NB2: Here is a far more believable account of America’s future troubles projecting force into Asia, with even worse numbers than I present above.

NB3: If you think Korea can/should help the US contain China, try this. More and more I would expect Korea to market itself to the US in this, especially given those poll numbers on NK.

11 thoughts on “US Decline & Korea (2): What is US National Interest in Korea? UPDATE – Poll: only 40% of Americans want to defend SK, even it is attacked

    • That’s a good analogy, one I had not thought of. Thank you.
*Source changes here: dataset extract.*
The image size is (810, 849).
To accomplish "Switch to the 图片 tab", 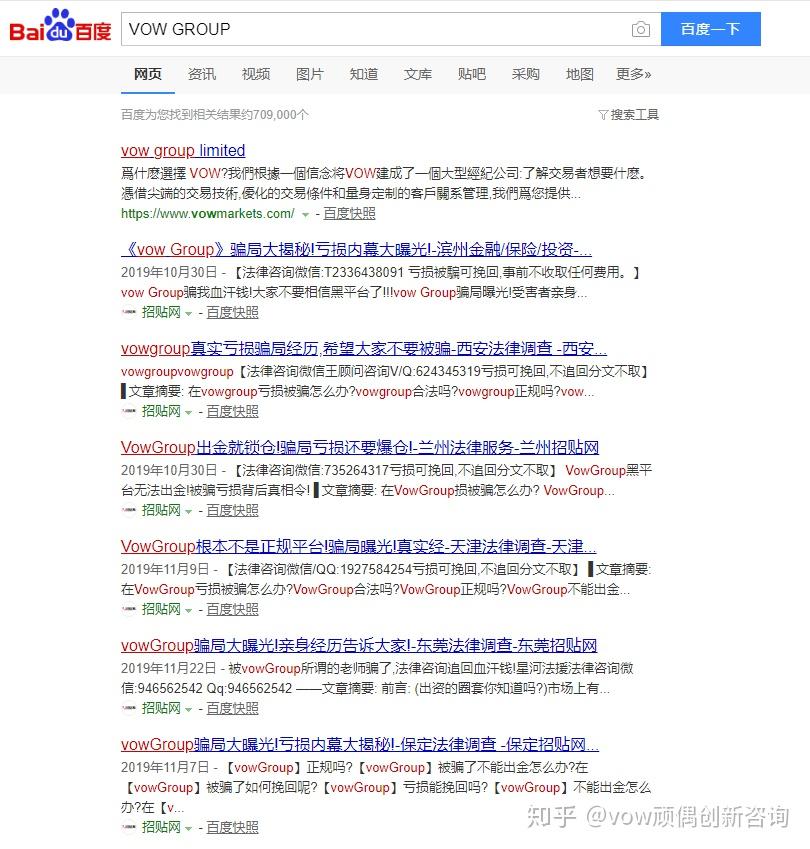I will pyautogui.click(x=310, y=74).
      If the point of US engagement out here is to counter China – as the USSR’s engagement with Latin American Marxists was to divert the US in the Cold War – then ok. But that analogizes China and the USSR, which is too great a leap. China isn’t nearly as dangerous, expansionistic or ideological as the USSR was. If it does become a threat, then it is more dangerous to frontline states like India, Japan, Korea, and Vietnam.

      Now THOSE states may want the US to contain China; I understand completely why Korea likes the US alliance. But it is not clear to me if containing China is in America’s interest. In fact, this is the big question over all of America’s security commitments in Asia. Why, EXACTLY, are we here, especially in an age of austerity at home, with high unemployment and massive deficits? So, if you are Congress, defense cuts look politically very attractive, and given that Korea is obviously wealthy enough to defend itself, it is a tempting target for the axe.

      That said, I nonetheless believe the US and its Asian allies will try to contain China anyway: http://asiansecurityblog.wordpress.com/2011/02/07/american-dual-containment-in-asia/. I don’t think China is a massive threat to the US, but that won’t stop neocons and liberal hwaks committed to a US globocop role from spinning it that way to prevent defense cuts and US retrenchment. So Korean abandonment is unlikely, given persistent, ideologically-driven US misperception of China. Hence, you may be rigth in the end anyway, even though I don’t think an empirical analysis actually supports the USSR-China parallel.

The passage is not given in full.